Last year was my first year away from my extended family and not hosting dinner. It ended a year of extravagance and celebration. We traveled to wonderful places, our son was married in the Bahamas, followed by an amazing party in Montreal. We bought a Florida house and generally everyone was well and enjoying life.
Fast forward to this year and the air has deflated somewhat from the balloon. Despite the joyous news that we are expecting our first Grandchild, there has been much stress and sadness surrounding us and those we love. My Mother in Law had a major health crisis and landed in a nursing home, Father in Law left to cope with the loneliness and life altering experience of living alone after 60 years of marriage.
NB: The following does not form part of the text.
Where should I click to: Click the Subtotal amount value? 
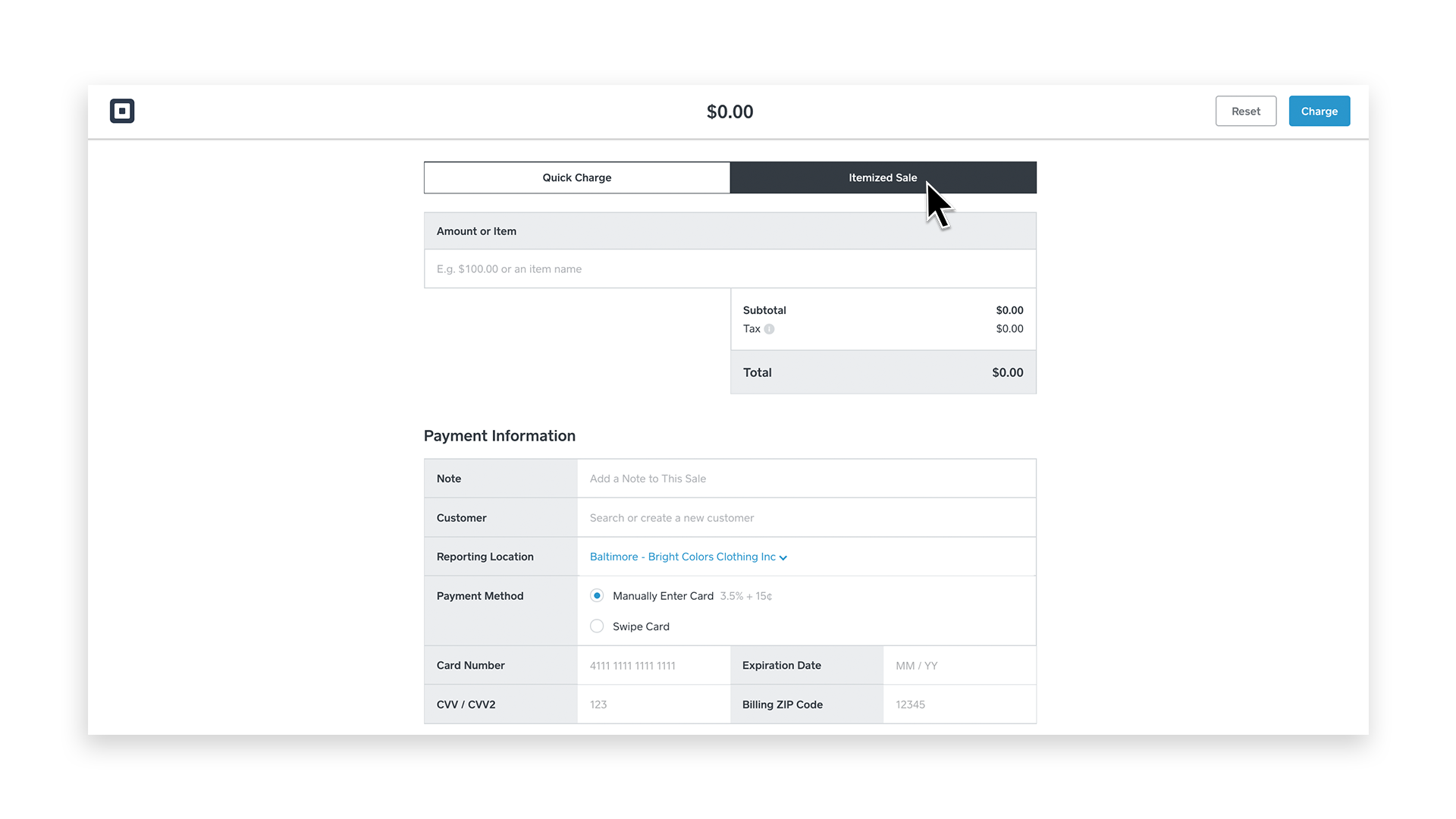[1009, 310]
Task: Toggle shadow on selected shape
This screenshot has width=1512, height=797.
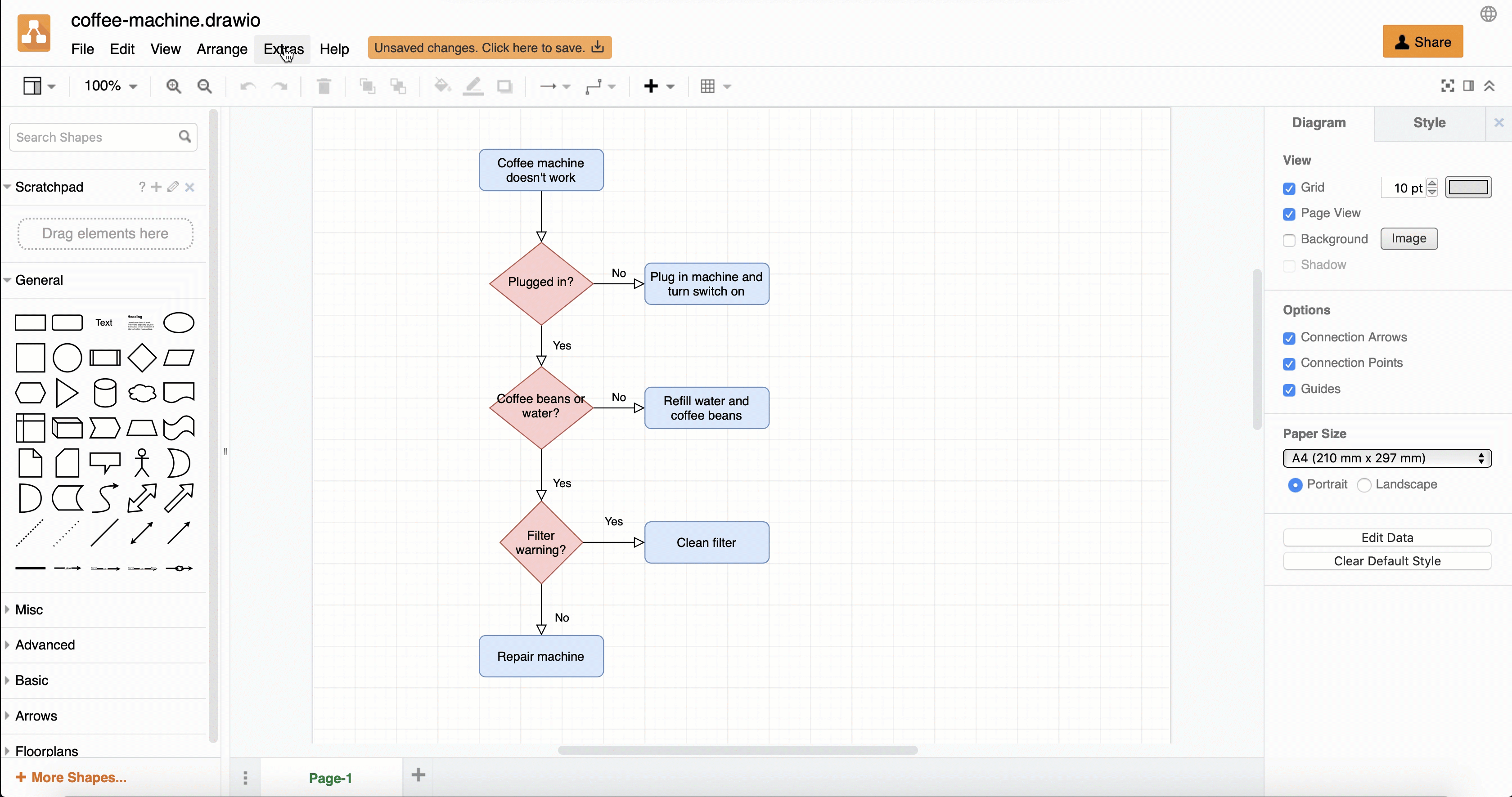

My Sweet Mama was very ill and had major surgery, something traumatic for someone as fragile as she is, my daughter in law lost her beloved Grandpa, we lost our friend Ed to Asbestos related cancer, our good neighbor is gravely ill. I discovered how very much I love my Daughter in Law as she goes through a very serious illness with her own mother. I feel her pain and her worry, and in turn I worry about her and her baby and I wish she could feel the pure joy of the pregnancy without the sadness and worry she has had this year. My nephew is reeling from the death of his friend to suicide, and my thoughts and concerns extend to him this year too. Our year has been punctuated with happy times and good things also, but the weight of the worries has shadowed them.
I think I have had my last Christmas with the entire family here in my house. My son will start his traditions next year of waking up in his own home with his wife and baby on Christmas morning, and my daughter will also find new ways to celebrate. But I am ready for change. I know each year will bring something new and I will embrace that. My kids will start their own traditions and ours will change and expand and grow as our family does.
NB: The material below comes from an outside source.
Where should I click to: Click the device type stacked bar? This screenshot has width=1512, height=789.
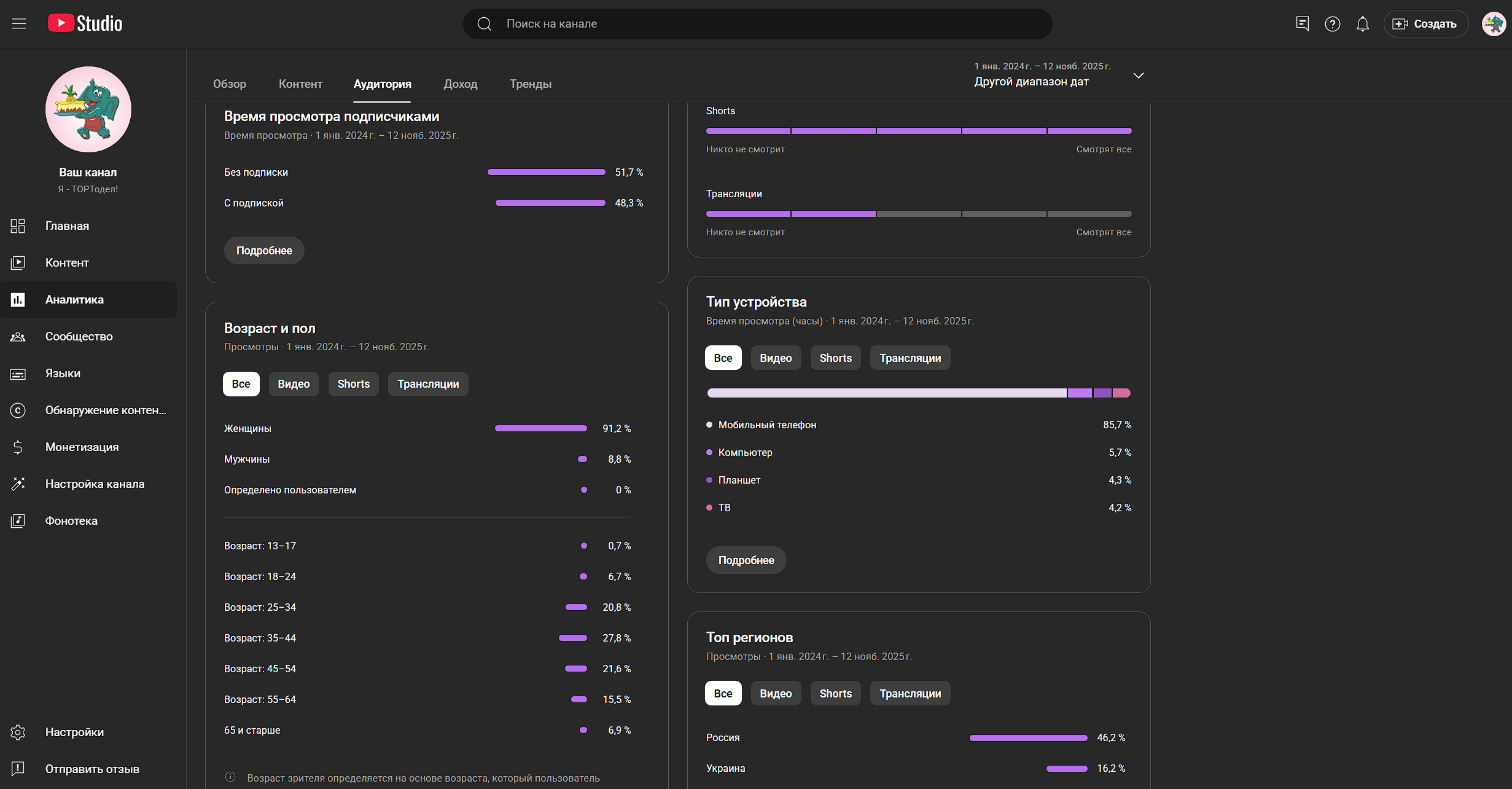pos(918,393)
This year my son really needs to be with his wife, and she needs to be with her mother in New Jersey along with her grandmother and sisters. Girl Child can't imagine Christmas without her brother, and I feel a need to be near my kids, and my brother and his boys who live in New Jersey. Despite being torn about not having Christmas with my sister and mother, we are heading to NJ to be with my brother's family and daughter-in-laws family. I want my son and his wife to give everything they have to her family, because they need that this year. I want to be able to hug her mother and share a glass of wine with my DIL, her mother, sisters and her Grandmother. I want to hug my nephew tight and let him know he has a great big support network to love him.
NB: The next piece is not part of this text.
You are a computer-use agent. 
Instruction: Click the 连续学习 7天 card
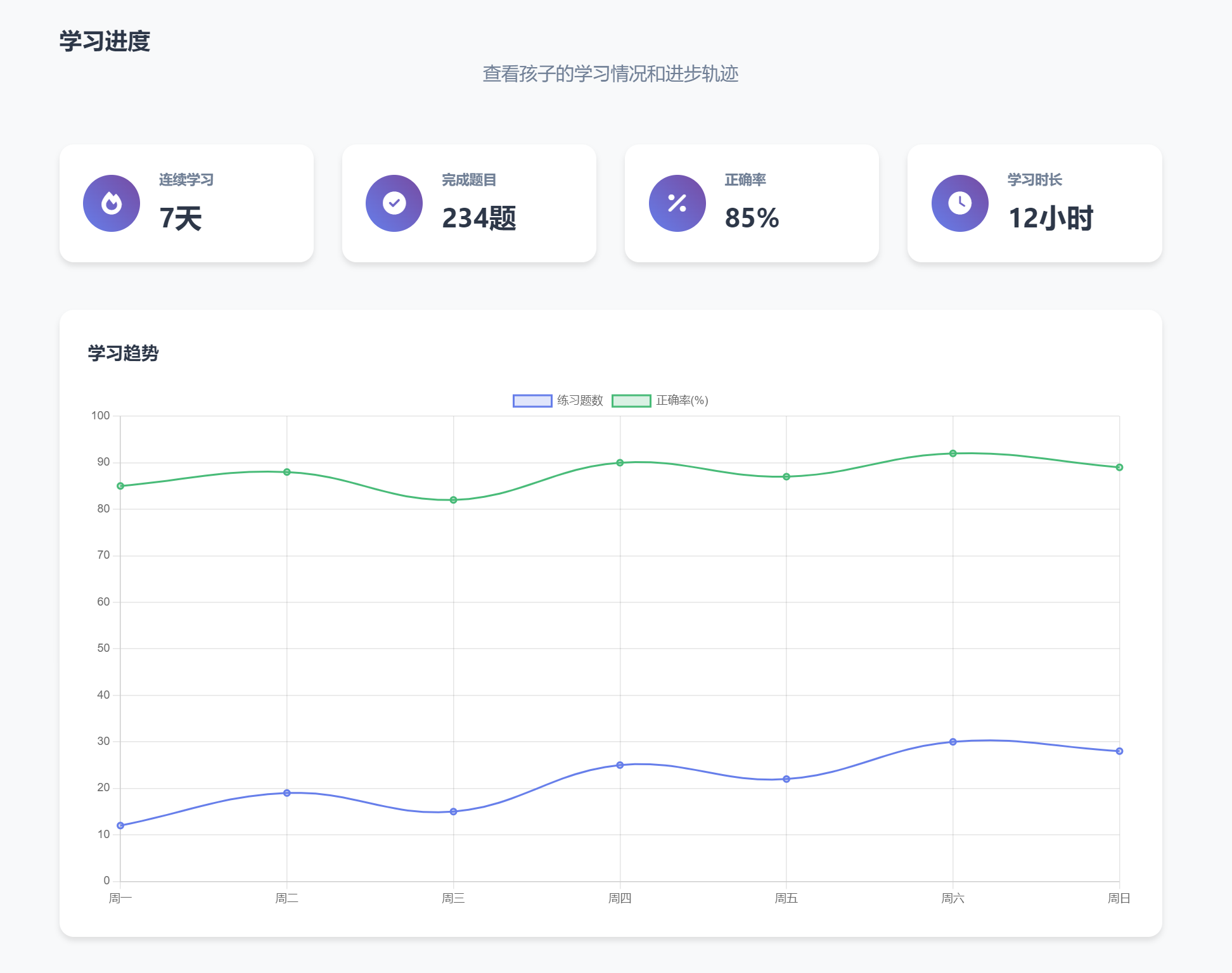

So we are drifting this year. And none of us are involved in the usual planning. We've barely decorated, and given no thoughts to gifts. Because the only thing we really want this year is to be together. It's the people that are priority, and family supporting those that need it. And when the love replaces the "stuff" of Christmas, you know it's going to be good and emotional and fulfilling and just what we all need this year.